--- Stored data Enclosed Below ---

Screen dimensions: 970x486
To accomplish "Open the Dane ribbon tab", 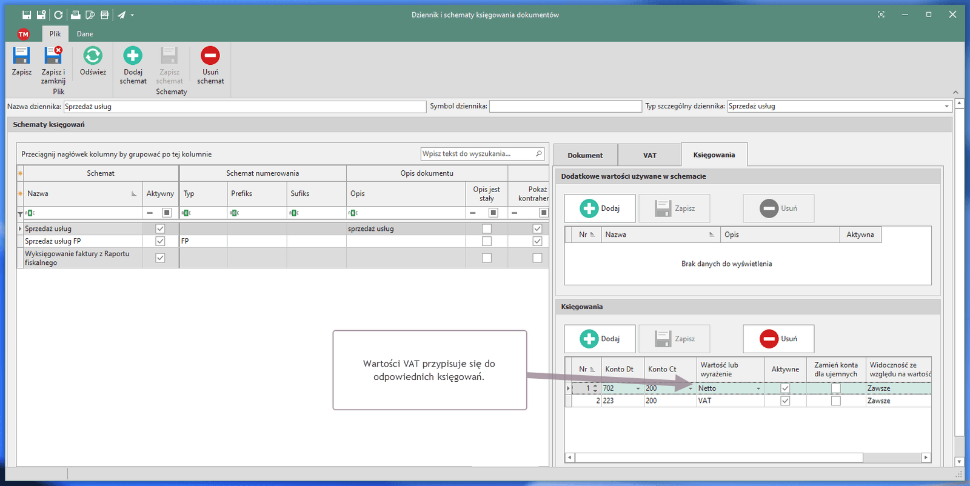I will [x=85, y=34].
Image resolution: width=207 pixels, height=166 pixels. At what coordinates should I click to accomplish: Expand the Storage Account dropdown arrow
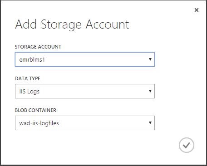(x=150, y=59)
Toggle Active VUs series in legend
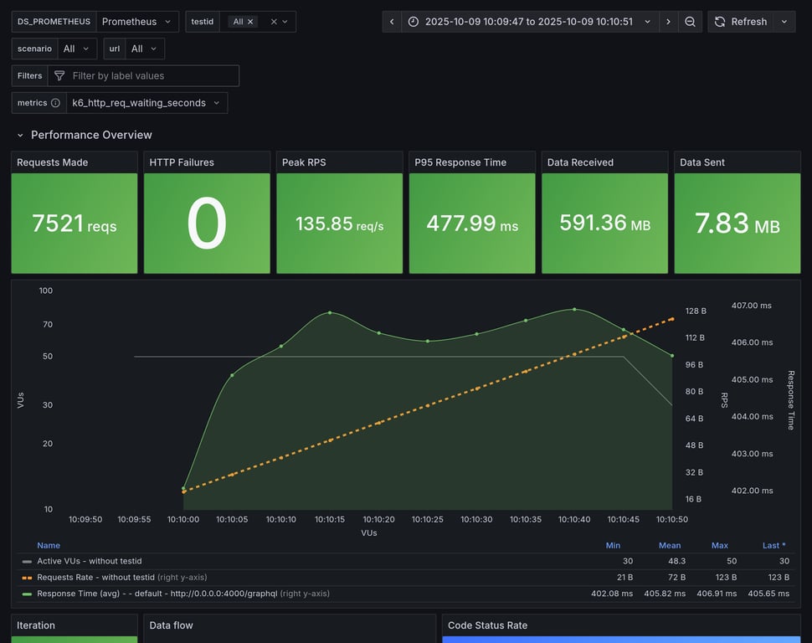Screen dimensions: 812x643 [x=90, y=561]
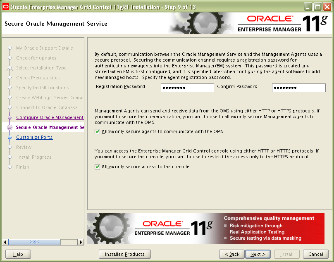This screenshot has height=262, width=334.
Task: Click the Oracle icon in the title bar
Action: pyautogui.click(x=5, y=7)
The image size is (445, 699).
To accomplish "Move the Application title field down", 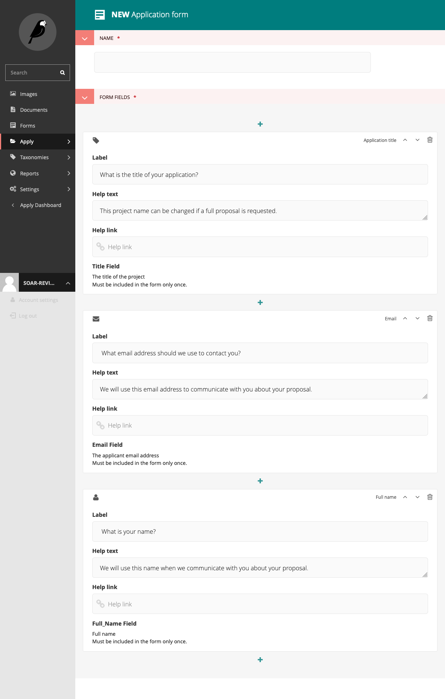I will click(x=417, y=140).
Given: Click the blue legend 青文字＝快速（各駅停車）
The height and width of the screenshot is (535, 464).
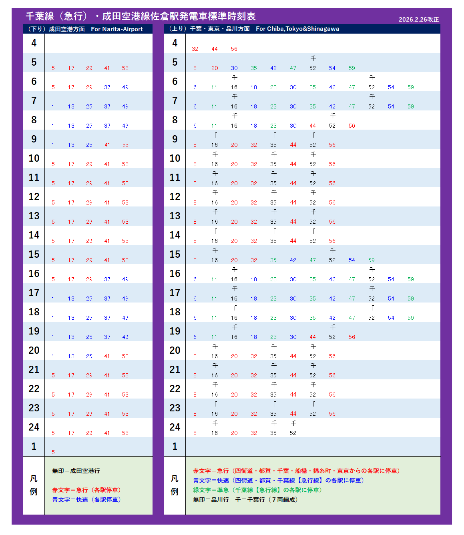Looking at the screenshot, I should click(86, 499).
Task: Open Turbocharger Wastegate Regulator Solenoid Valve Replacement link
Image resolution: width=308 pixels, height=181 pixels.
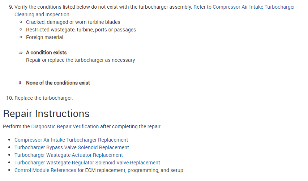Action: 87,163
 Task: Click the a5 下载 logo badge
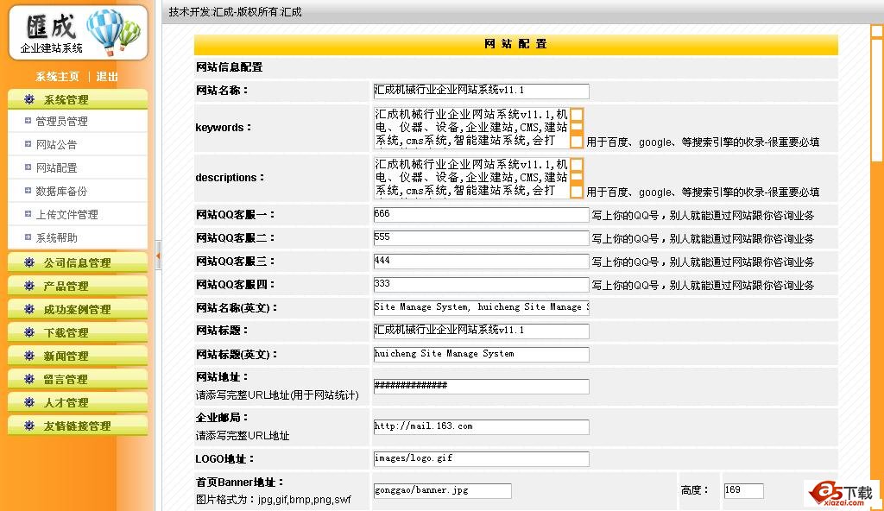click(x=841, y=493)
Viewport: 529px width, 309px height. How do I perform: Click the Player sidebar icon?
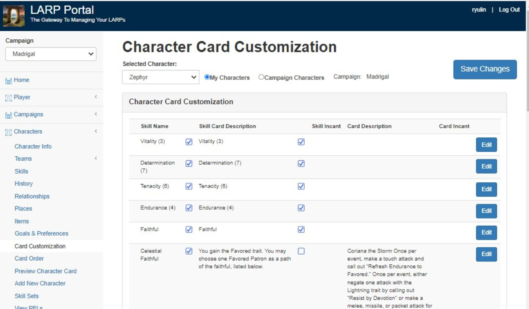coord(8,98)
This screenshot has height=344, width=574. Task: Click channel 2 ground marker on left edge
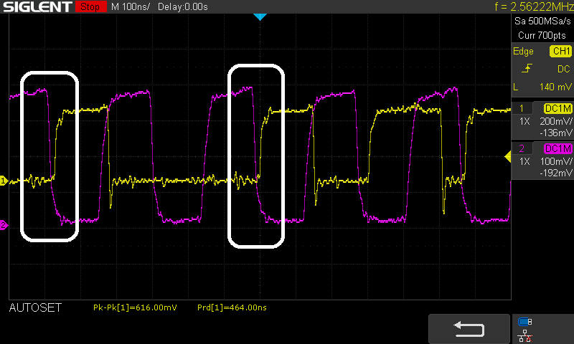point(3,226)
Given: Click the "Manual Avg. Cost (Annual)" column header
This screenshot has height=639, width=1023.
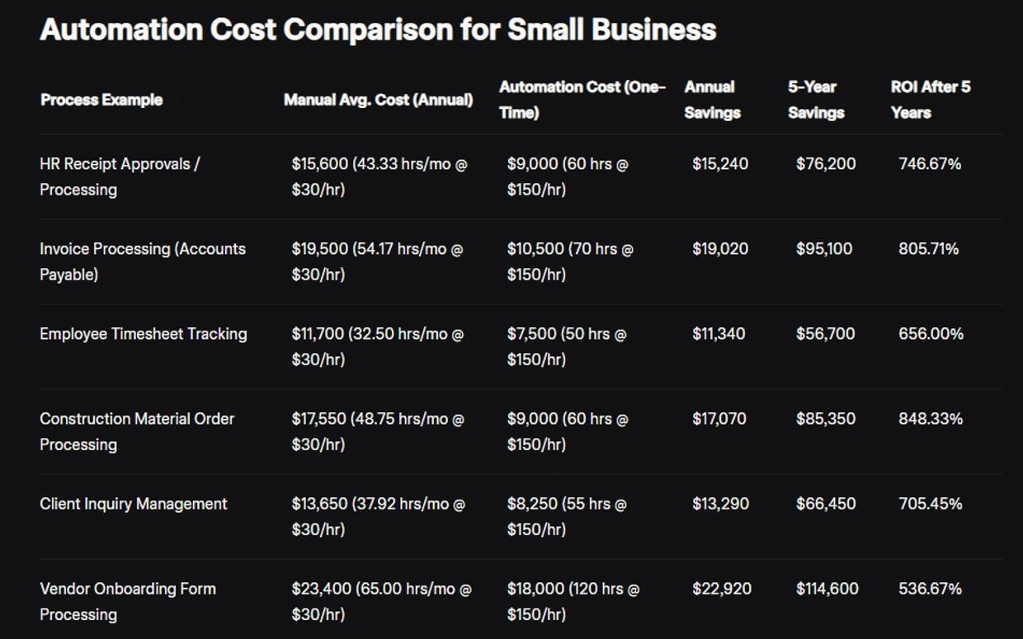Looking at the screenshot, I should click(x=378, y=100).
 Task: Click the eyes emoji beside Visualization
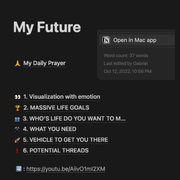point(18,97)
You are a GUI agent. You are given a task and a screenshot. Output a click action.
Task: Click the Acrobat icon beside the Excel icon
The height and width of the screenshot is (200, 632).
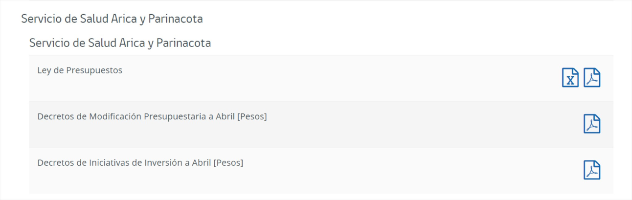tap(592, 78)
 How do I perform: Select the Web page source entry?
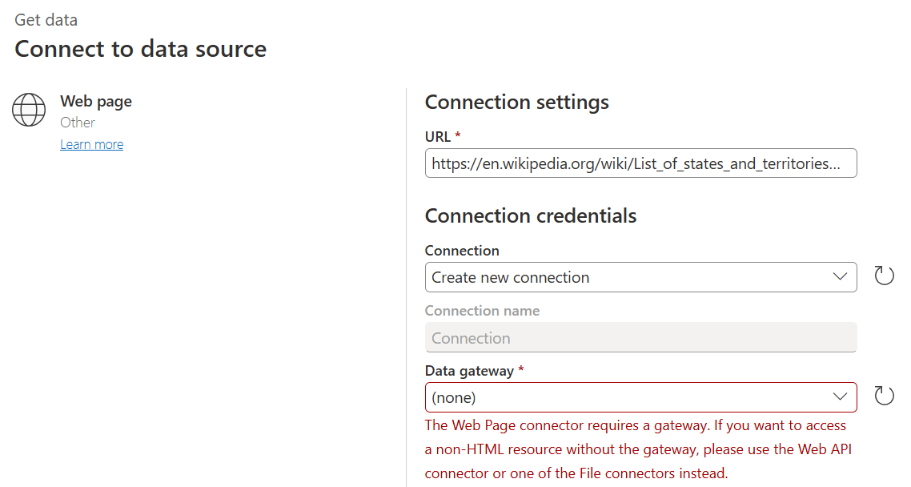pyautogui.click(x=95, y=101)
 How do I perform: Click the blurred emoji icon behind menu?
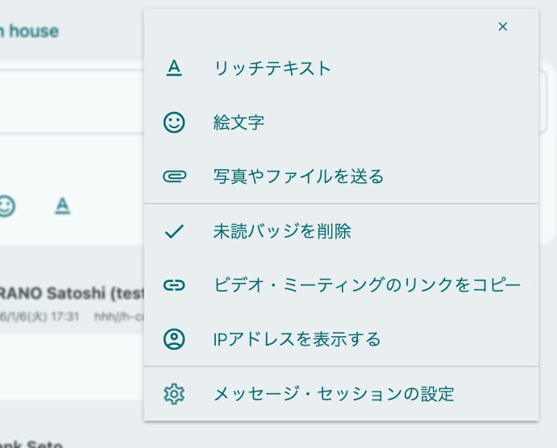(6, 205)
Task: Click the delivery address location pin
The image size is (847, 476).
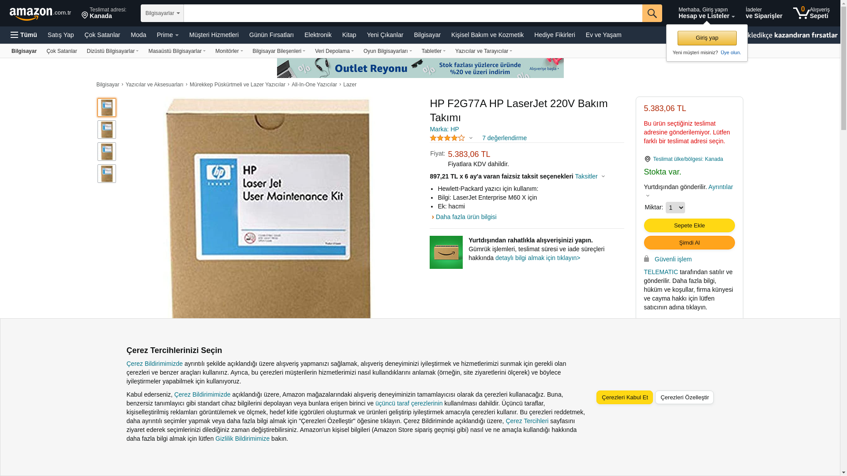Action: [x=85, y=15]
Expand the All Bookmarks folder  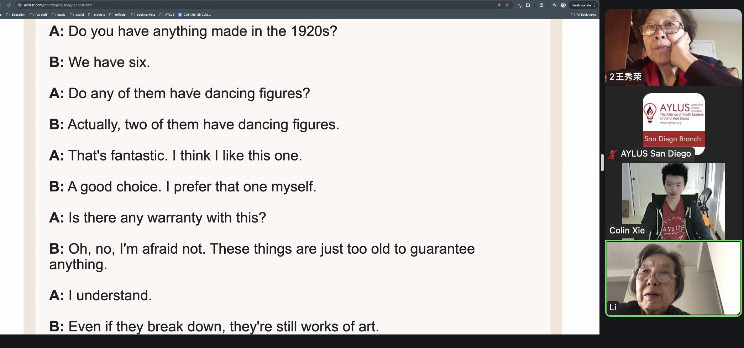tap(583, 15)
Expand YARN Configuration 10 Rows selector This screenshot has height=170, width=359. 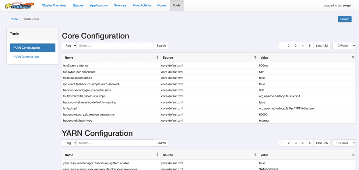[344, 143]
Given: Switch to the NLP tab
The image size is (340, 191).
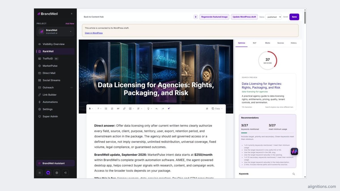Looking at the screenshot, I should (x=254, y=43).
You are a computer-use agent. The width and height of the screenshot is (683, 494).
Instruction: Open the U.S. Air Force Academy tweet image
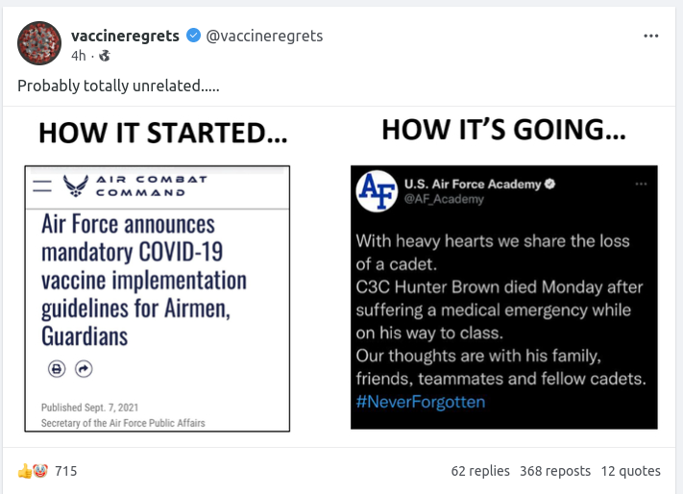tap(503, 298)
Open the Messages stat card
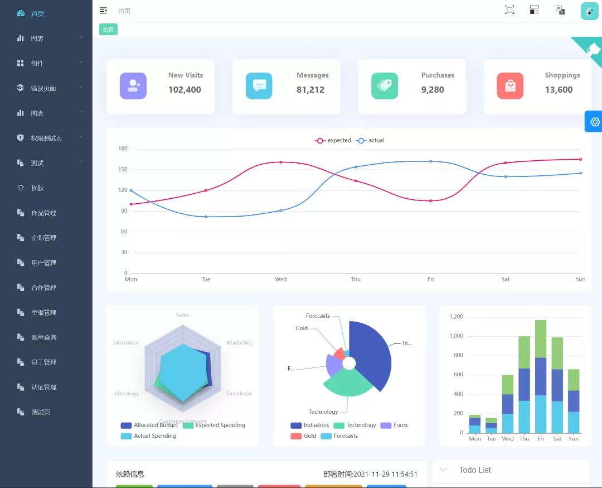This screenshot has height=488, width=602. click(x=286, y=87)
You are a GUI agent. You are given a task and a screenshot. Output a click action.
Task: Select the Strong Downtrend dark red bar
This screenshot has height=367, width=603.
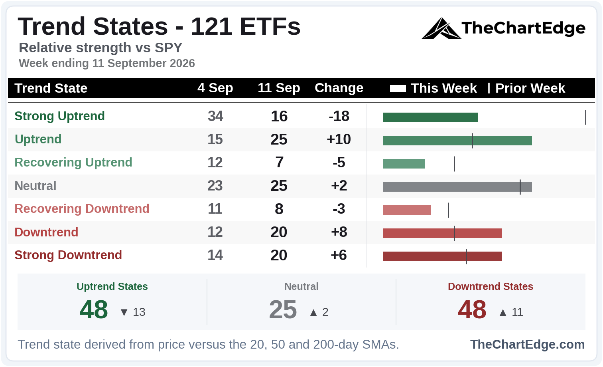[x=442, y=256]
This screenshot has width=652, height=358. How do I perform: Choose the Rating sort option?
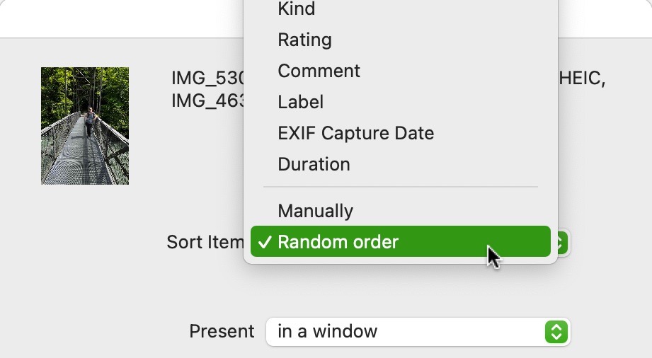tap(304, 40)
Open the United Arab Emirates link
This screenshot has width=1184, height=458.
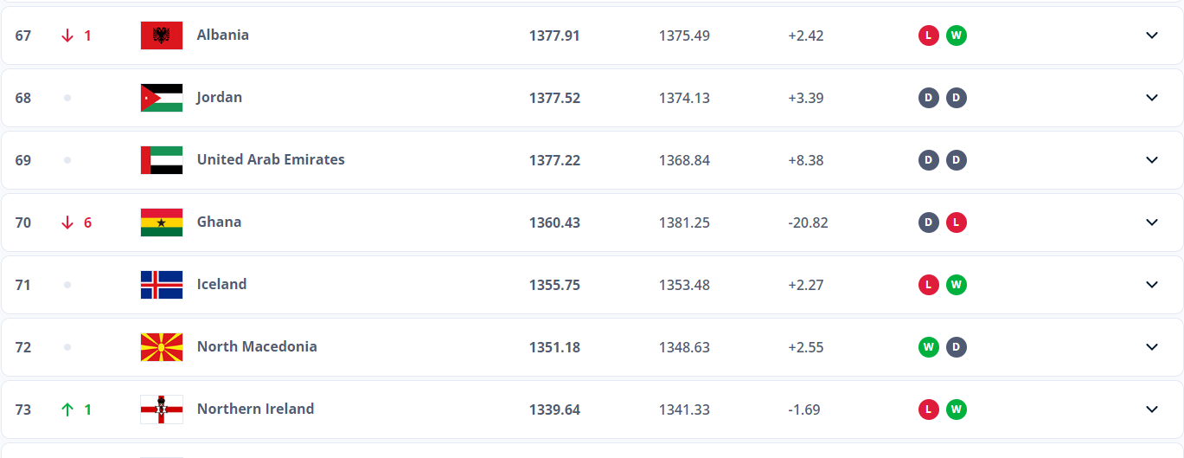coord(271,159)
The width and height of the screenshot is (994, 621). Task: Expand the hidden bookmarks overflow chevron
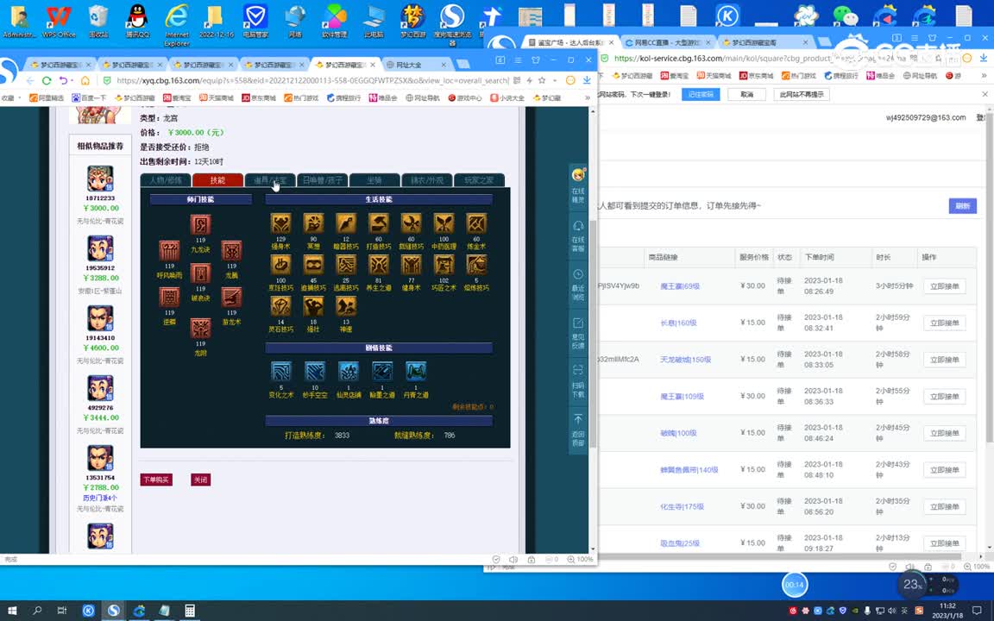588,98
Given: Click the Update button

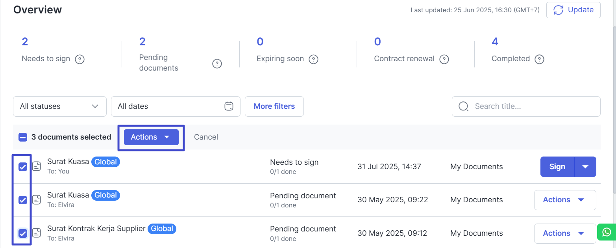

--- End of Enclosed Stored data ---

* [Task goal]:
Where the line holding "Task: Select the" appears, start copying, and continue exactly through the last line of the listing, both ends included, skipping the pictures.

* [Expected output]:
Task: Select the Strong Downtrend dark red bar
This screenshot has height=367, width=603.
[x=442, y=256]
This screenshot has width=652, height=358. How do I perform: Choose the Rating sort option?
tap(304, 40)
Open the United Arab Emirates link
This screenshot has width=1184, height=458.
coord(271,159)
The width and height of the screenshot is (994, 621). Task: Expand the hidden bookmarks overflow chevron
588,98
Given: Click the Update button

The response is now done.